3. The method of claim 1, wherein inputting text into a abstract extraction model to obtain a sentence score for a sentence in the text comprises:

And calculating the probability of each sentence in the text appearing in the candidate abstract, and taking the probability as the sentence score.

4. The method of claim 1, wherein the obtaining the prize value of the candidate digest according to the degree of correlation between the golden digest and the candidate digest comprises:

Calculating an evaluation index value according to the golden abstract and the candidate abstract by using an internal evaluation method of the automatic text abstract;

and obtaining the rewarding value according to the evaluation index value.

5. The method of claim 4, wherein the internal evaluation method comprises a ROUGE method; the evaluation index value includes an F1 value of ROUGE-N and/or an F1 value of ROUGE-L.

6. The method of claim 5, wherein the evaluation index value includes an F1 value of ROUGE-1, an F1 value of ROUGE-2, and an F1 value of ROUGE-L;

the obtaining the reward value according to the evaluation index value includes:

and carrying out weighted summation according to the F1 value ROUGE-1, the F1 value ROUGE-2 and the F1 value ROUGE-L to obtain the bonus value.

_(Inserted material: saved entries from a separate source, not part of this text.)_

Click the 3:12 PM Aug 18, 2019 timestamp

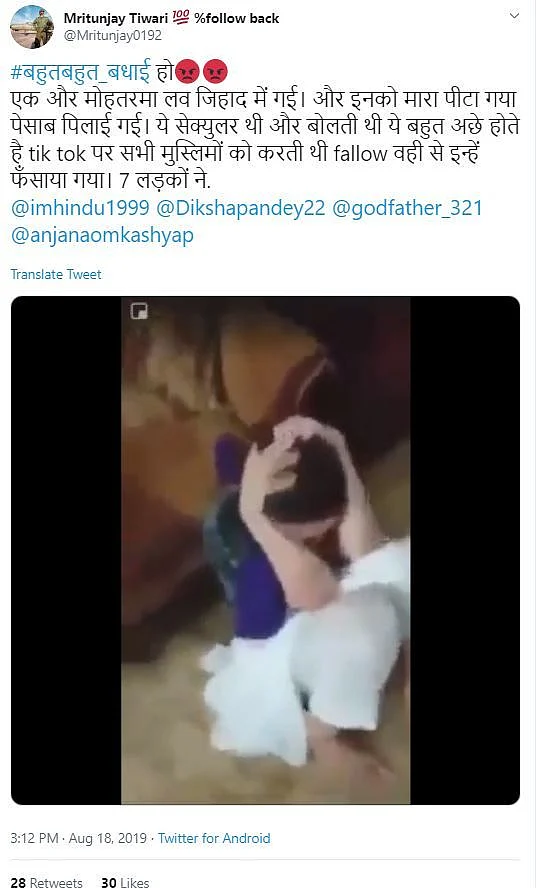pos(79,838)
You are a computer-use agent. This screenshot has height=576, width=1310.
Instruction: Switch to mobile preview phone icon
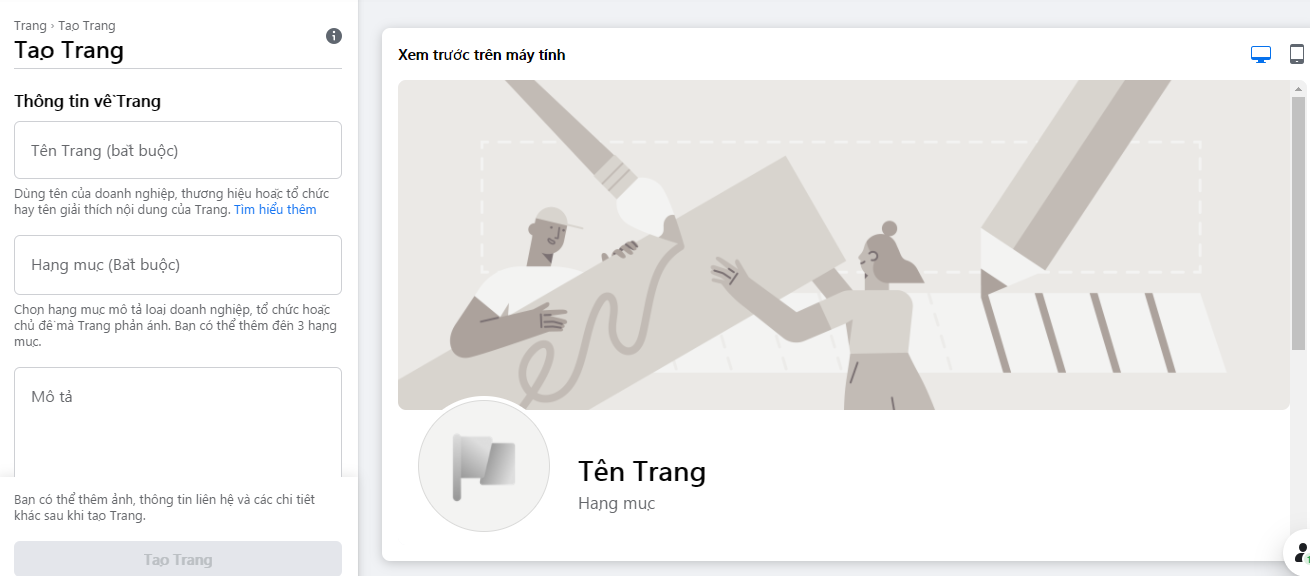pos(1297,55)
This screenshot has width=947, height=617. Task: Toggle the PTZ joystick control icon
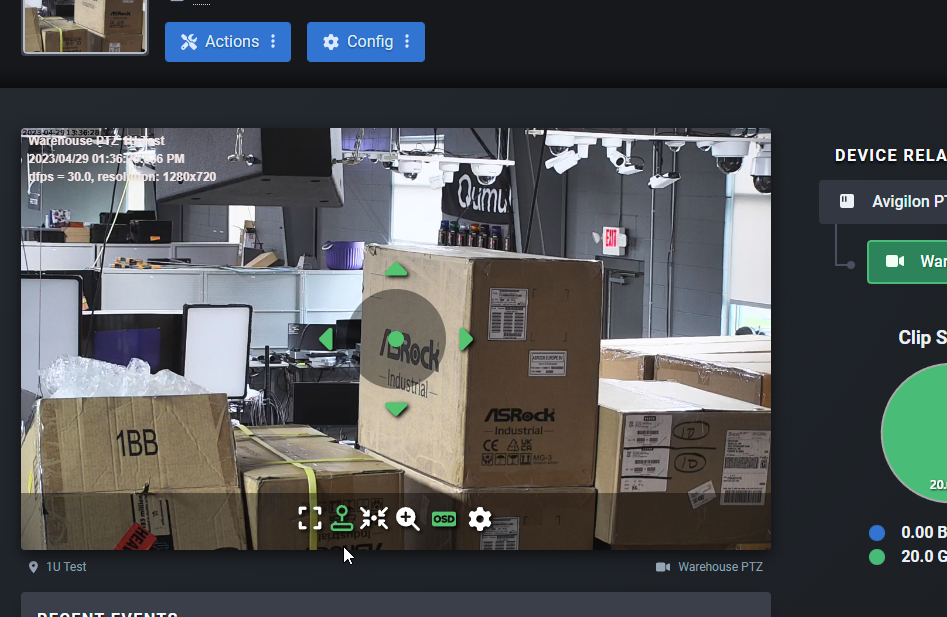(x=342, y=518)
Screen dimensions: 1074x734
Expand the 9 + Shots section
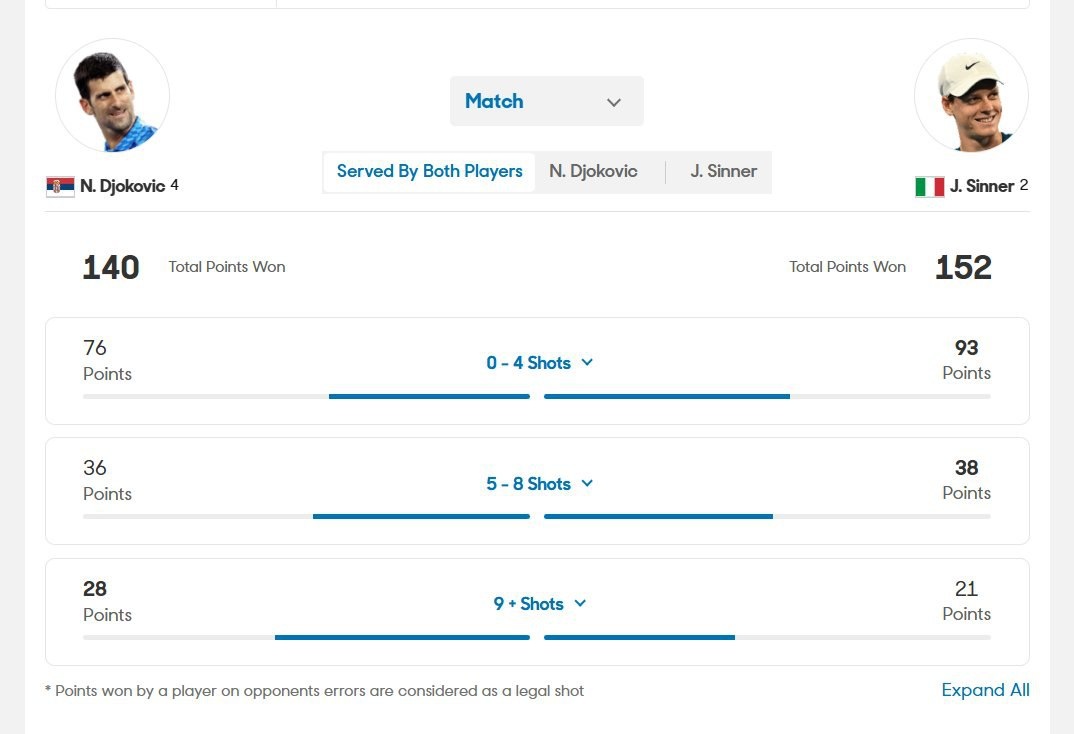528,604
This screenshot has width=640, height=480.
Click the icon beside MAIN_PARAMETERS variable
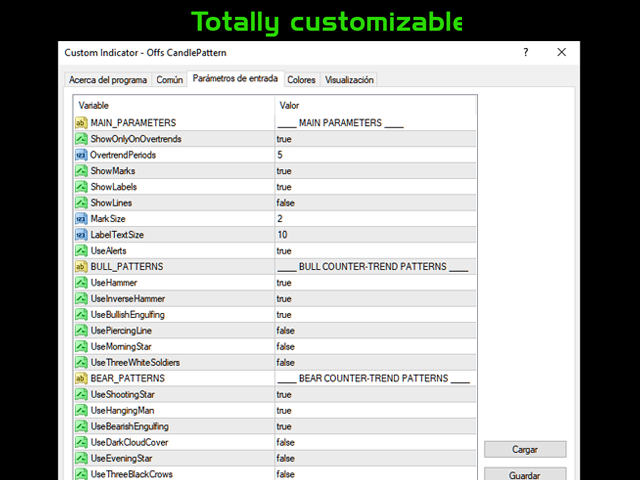(82, 123)
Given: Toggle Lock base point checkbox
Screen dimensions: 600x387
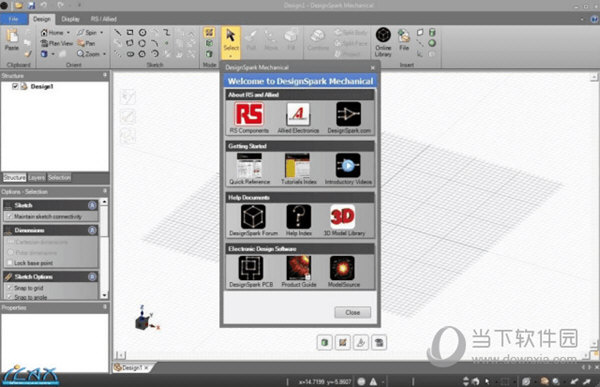Looking at the screenshot, I should point(10,263).
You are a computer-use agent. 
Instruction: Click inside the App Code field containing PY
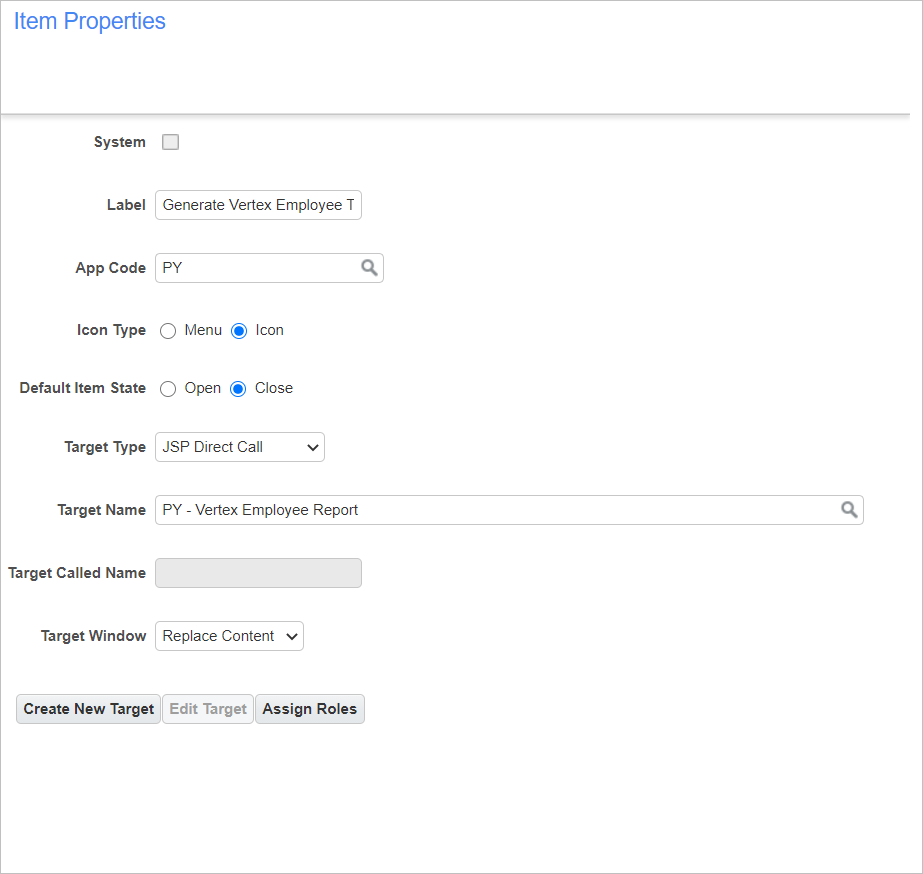(x=255, y=268)
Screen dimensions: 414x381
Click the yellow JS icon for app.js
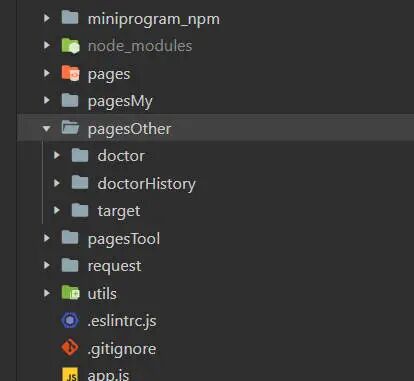(70, 375)
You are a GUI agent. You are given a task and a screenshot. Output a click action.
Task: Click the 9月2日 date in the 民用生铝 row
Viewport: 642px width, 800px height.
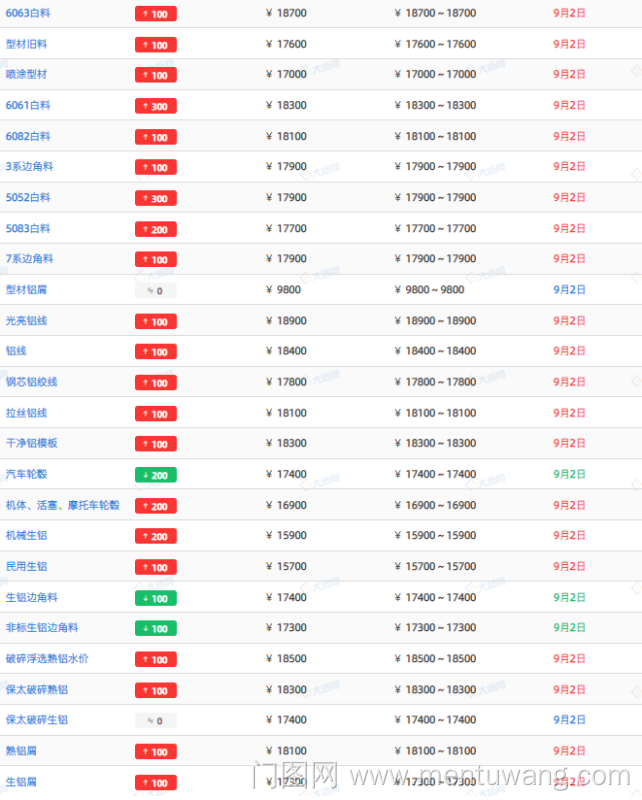(x=569, y=567)
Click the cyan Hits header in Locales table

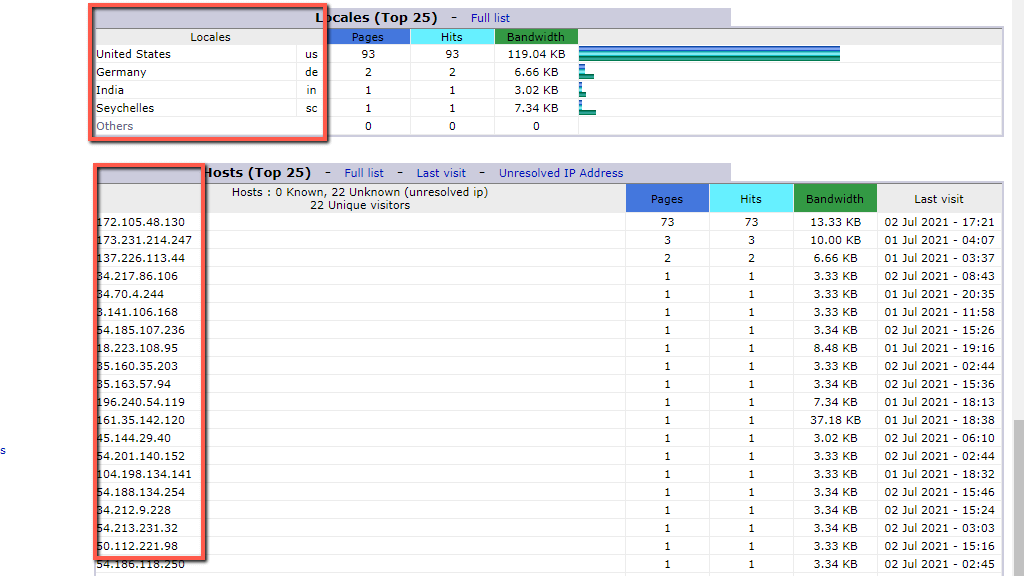point(452,37)
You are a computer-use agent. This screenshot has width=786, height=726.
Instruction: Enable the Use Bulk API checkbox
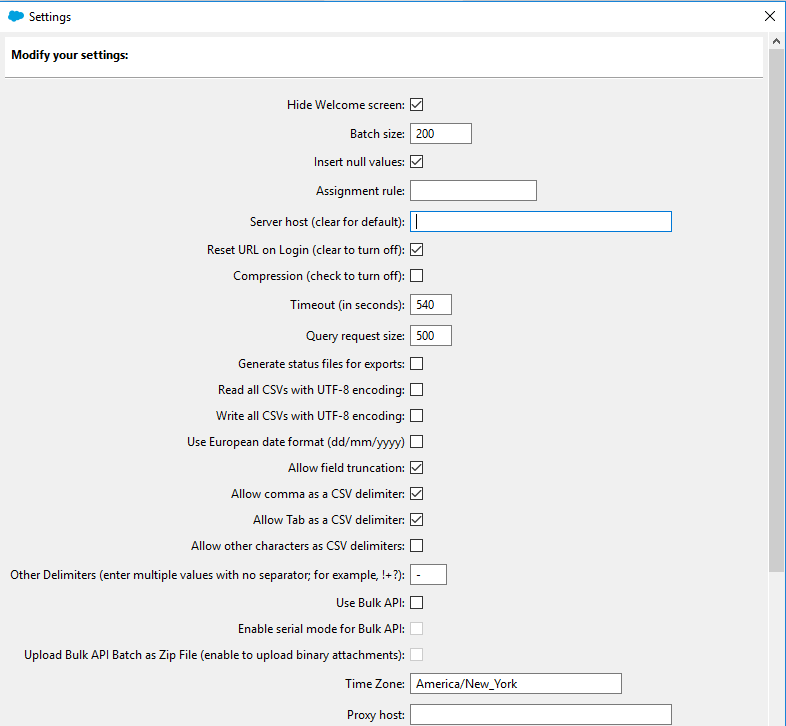click(417, 602)
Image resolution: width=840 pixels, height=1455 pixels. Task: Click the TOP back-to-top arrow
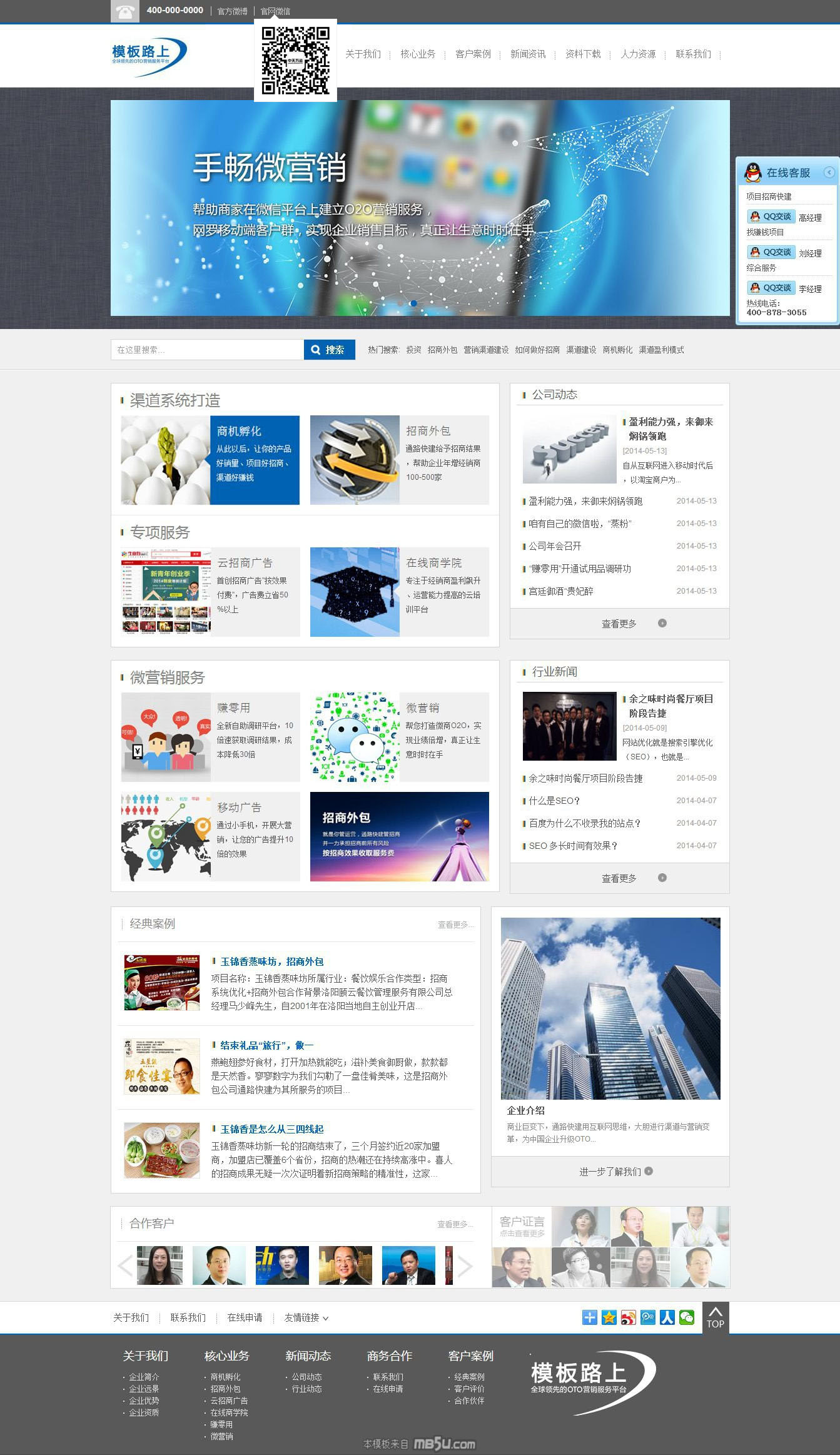click(715, 1317)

7. The method of claim 1, wherein said adjusting model parameters of said summary extraction model based on said prize value using a reinforcement learning algorithm with the goal of maximizing mathematical expectations of said prize value, comprises:

Calculating a gradient of the model parameter according to the mathematical expectation of the reward value;

Obtaining an updating formula of the model parameters according to the gradient of the model parameters;

and adjusting the model parameters by using the updated formula.

8. A training device for a summary extraction model, comprising:

the input module is used for inputting the text into the abstract extraction model, obtaining the sentence score of the sentences in the text, and selecting a plurality of sentences with the highest sentence score to form a candidate abstract;

The rewarding module is used for acquiring a golden abstract and obtaining a rewarding value of the candidate abstract according to the correlation degree of the golden abstract and the candidate abstract;

The updating module is used for adjusting model parameters of the abstract extraction model by using a reinforcement learning algorithm with the aim of maximizing mathematical expectation of the reward value according to the reward value;

And the judging module is used for judging whether the training exit condition is reached, if so, ending the training to obtain a trained abstract extraction model.

9. An electronic device, comprising: a processor and a memory storing machine-readable instructions executable by the processor, which when executed by the processor, perform the method of any of claims 1-7.

10. A computer-readable storage medium, characterized in that the storage medium has stored thereon a computer program which, when run by a processor, performs the method according to any of claims 1-7.